Direction: Write out all of the data below verbatim, leaving out the pictures.

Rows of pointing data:
┄┄┄┄┄┄┄┄┄┄

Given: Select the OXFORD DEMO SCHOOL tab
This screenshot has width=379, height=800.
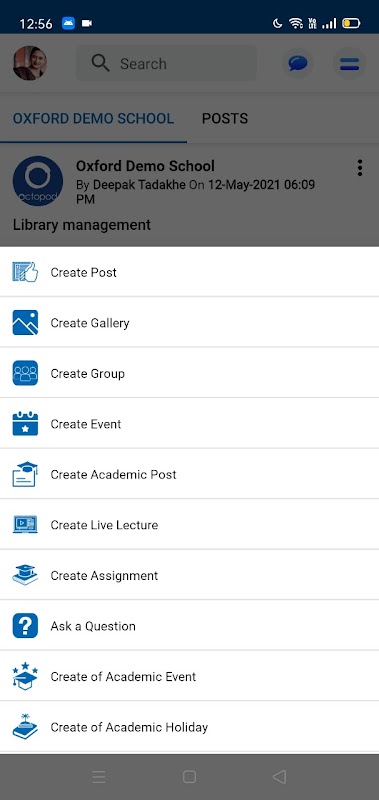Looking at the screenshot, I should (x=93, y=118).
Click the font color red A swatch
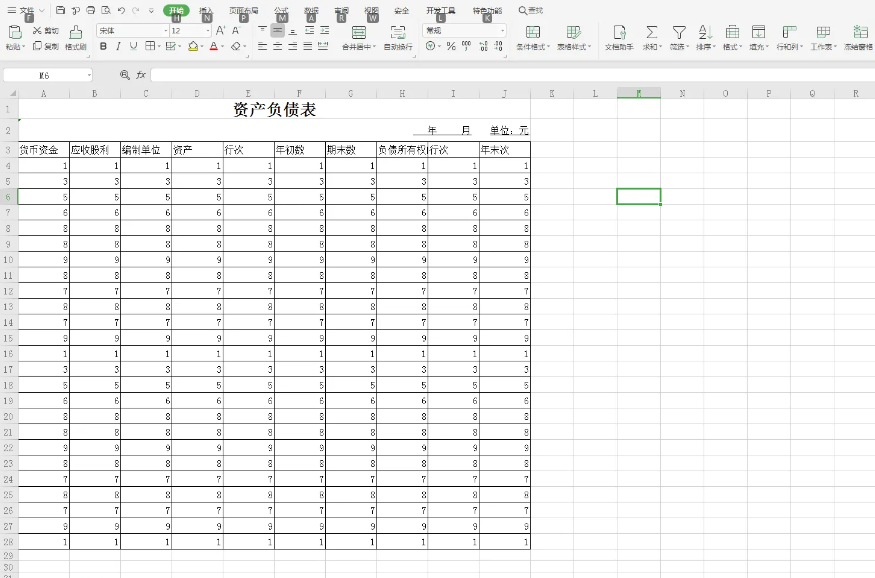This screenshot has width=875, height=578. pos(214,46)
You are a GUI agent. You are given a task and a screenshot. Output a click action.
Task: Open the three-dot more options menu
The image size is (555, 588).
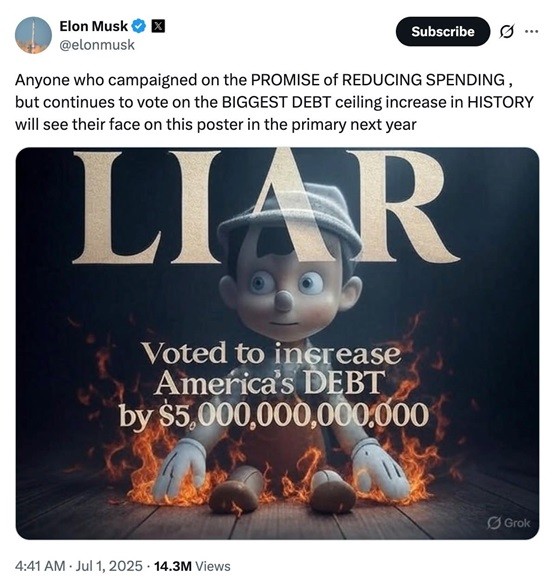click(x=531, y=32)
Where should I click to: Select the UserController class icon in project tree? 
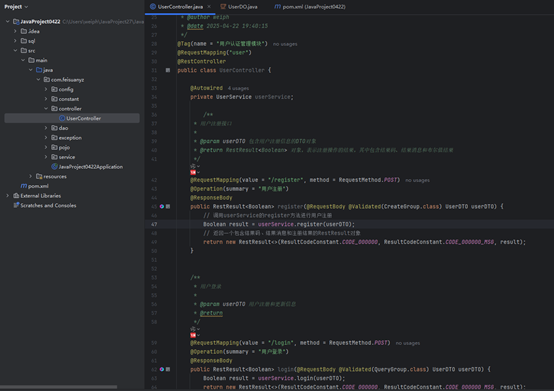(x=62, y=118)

┄┄┄┄┄┄┄┄┄┄

Exercise result:
Given: Select the OXFORD DEMO SCHOOL tab
This screenshot has width=379, height=800.
Looking at the screenshot, I should (x=93, y=118).
Click the font color red A swatch
This screenshot has width=875, height=578. pos(214,46)
You are a GUI agent. You are given a task and a screenshot. Output a click action.
Task: Open the three-dot more options menu
The image size is (555, 588).
click(x=531, y=32)
Where should I click to: Select the UserController class icon in project tree? 
(x=62, y=118)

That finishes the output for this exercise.